The running of the affair of the government must be left to people who are truly qualified for the highly specialized jobs. Raising the right man for the job will ensure that the country is run keeping progress and national interest in sight, not self-interest of parties and their members. We need experts and professionals to run the country and help it deal with its numerous problems. The government should be run by teams of qualified and efficient managers, administrators, non-partisan experts, technocrats and leaders appointed on merit to ensure that public service delivery and governance is at a level where it ought to be.


To get rid of the manipulation and exploitation that come flying towards the executive from various quarters and in various shapes, I propose Pakistan must shift to a presidential form of government. Once the executive is constitutionally independent from the legislative body, the endless exploitation from MNAs and MPAs will cease to matter. Also, the system would also benefit from the independent checks on both the legislature and the executive by each other. Currently, there is no independent forum to approve or disapprove legislation done by the parliament.

On the other hand, Local government bodies must be strengthened and development funds equally divided between’ legislative assemblies and local bodies. These two measures could truly really make governance more appropriately balanced and representative.

The presidential system could also ensure an elected leader is directly answerable to people who get him to the highest office. In a parliamentary system, the executive is often at the mercy of legislators and there are plenty of examples of prime ministers being sent packing under the guise of “in-house change”, a number of which are based on horse-trading. No wonder then that none of the Pakistani prime ministers have completed the mandated five-year term, despite the people trusting him with the job. With a presidential system in place, the executive would be relieved from the pressure of such malafide moves, and be able to concentrate more on things that truly matter.
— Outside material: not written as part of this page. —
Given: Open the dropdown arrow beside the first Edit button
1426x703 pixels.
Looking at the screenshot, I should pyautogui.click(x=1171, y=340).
This notion alone has the potential to create an environment of political stability that could lead to greater investor confidence, better culture, better rule of law, stronger and more stable institutions run by competent resources. All of these combined could create a truly enabling environment for sustained economic growth.

In most international rankings, Pakistan ranks worse than Zimbabwe, Ghana, Nigeria, Nepal and Sri Lanka, countries with far less bountiful land and much less human resource at their disposal.

A powerful president — with the freedom to choose a team of ministers that is competent and fit for a job based on their expertise, not on their political influence — might have a chance to concentrate on Pakistan’s resources and realize the overemphasized “potential”.

The debate about Pakistan at 100 must consider the switch to the presidential system. Otherwise, we ought to remain spinning in circles that we have been for the past 70 years.